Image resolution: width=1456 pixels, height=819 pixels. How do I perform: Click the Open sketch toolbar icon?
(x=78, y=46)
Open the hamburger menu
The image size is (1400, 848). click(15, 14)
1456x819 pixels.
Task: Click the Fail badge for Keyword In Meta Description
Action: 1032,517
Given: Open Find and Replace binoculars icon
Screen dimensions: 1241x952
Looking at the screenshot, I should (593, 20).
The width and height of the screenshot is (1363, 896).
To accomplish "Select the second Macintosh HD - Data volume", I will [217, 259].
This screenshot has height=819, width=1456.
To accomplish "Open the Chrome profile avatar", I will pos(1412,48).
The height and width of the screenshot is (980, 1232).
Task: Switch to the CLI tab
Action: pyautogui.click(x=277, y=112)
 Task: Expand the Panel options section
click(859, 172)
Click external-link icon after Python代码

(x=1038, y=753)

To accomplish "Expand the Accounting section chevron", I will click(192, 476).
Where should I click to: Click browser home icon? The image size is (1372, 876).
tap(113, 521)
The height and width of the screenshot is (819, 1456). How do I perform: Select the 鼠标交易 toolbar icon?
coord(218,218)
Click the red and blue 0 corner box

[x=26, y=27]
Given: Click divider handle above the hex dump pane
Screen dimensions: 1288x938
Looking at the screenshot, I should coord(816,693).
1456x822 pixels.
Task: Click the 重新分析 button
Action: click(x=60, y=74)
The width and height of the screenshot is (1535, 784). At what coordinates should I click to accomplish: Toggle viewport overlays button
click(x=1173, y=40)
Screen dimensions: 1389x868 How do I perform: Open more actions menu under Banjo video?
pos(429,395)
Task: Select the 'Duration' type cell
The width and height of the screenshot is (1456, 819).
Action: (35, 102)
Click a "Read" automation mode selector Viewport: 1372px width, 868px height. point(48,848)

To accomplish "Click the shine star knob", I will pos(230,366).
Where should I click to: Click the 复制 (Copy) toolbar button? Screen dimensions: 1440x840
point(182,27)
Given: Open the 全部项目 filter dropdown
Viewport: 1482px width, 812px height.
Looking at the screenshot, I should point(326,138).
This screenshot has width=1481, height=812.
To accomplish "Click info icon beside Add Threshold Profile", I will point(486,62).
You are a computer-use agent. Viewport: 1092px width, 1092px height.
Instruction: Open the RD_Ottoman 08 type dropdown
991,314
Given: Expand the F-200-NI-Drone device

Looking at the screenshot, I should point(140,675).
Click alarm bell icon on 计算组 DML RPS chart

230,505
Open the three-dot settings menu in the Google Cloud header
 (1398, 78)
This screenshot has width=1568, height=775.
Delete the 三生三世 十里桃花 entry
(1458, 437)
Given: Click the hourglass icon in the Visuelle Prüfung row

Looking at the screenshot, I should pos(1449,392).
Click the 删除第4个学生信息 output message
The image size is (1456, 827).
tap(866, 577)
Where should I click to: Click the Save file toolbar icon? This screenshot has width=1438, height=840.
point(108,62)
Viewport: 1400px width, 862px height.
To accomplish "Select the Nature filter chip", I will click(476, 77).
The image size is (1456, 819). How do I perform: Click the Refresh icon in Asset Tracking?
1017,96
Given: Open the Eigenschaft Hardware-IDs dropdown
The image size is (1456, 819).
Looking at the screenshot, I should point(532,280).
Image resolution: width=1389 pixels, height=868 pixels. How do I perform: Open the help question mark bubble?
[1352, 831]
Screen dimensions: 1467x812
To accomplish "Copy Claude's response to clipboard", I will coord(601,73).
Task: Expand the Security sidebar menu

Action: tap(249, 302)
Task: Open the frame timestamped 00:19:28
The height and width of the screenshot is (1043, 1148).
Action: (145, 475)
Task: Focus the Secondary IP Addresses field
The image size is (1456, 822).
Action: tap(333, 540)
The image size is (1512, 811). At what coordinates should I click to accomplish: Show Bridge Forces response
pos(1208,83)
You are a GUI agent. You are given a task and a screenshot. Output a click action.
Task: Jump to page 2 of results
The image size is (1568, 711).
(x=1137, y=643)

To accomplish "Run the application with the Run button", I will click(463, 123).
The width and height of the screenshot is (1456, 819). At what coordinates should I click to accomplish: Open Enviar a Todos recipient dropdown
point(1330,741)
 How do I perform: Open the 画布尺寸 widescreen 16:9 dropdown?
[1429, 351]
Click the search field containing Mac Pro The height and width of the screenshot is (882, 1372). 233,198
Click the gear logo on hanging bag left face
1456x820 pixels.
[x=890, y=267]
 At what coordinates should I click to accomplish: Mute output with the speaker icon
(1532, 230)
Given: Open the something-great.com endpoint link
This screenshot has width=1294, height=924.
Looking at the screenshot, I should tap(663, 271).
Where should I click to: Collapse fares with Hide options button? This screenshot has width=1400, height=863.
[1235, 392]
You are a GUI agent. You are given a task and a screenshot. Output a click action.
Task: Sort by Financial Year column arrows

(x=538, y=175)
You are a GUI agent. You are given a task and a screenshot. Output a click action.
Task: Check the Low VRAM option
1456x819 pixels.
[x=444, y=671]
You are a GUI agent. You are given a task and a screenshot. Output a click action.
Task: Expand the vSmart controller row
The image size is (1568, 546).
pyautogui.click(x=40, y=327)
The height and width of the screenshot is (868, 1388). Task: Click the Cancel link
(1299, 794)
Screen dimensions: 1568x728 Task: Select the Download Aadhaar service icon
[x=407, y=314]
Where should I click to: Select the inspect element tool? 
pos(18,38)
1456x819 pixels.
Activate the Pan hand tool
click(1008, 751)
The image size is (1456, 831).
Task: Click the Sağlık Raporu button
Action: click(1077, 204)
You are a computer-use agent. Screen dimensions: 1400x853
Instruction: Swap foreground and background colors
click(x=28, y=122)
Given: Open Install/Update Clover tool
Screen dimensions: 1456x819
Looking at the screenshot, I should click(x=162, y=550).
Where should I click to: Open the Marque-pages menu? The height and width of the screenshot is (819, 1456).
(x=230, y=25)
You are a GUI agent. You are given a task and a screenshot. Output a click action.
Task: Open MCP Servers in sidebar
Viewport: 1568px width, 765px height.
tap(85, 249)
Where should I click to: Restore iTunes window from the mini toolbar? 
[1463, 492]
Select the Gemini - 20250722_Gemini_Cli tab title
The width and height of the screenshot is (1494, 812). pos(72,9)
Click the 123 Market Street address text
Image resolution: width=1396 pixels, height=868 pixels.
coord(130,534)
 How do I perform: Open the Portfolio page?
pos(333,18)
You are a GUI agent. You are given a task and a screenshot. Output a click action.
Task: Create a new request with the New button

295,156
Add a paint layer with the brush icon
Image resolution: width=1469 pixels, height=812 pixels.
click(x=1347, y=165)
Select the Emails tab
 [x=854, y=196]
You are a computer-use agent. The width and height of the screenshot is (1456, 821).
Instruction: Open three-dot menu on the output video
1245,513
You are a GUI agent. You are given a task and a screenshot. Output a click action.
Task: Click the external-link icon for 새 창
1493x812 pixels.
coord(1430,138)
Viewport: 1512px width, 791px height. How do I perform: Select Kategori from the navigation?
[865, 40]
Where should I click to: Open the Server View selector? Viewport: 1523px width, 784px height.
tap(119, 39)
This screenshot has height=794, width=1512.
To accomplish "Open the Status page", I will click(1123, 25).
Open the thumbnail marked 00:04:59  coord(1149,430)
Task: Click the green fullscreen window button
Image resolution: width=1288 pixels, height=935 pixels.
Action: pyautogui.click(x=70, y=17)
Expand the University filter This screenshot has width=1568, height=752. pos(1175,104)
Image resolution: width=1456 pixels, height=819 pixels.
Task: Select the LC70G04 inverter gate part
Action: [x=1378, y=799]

> What to work on:
Going through the material, count each line that carries the word "computer", and output only that count.

> Your solution:
3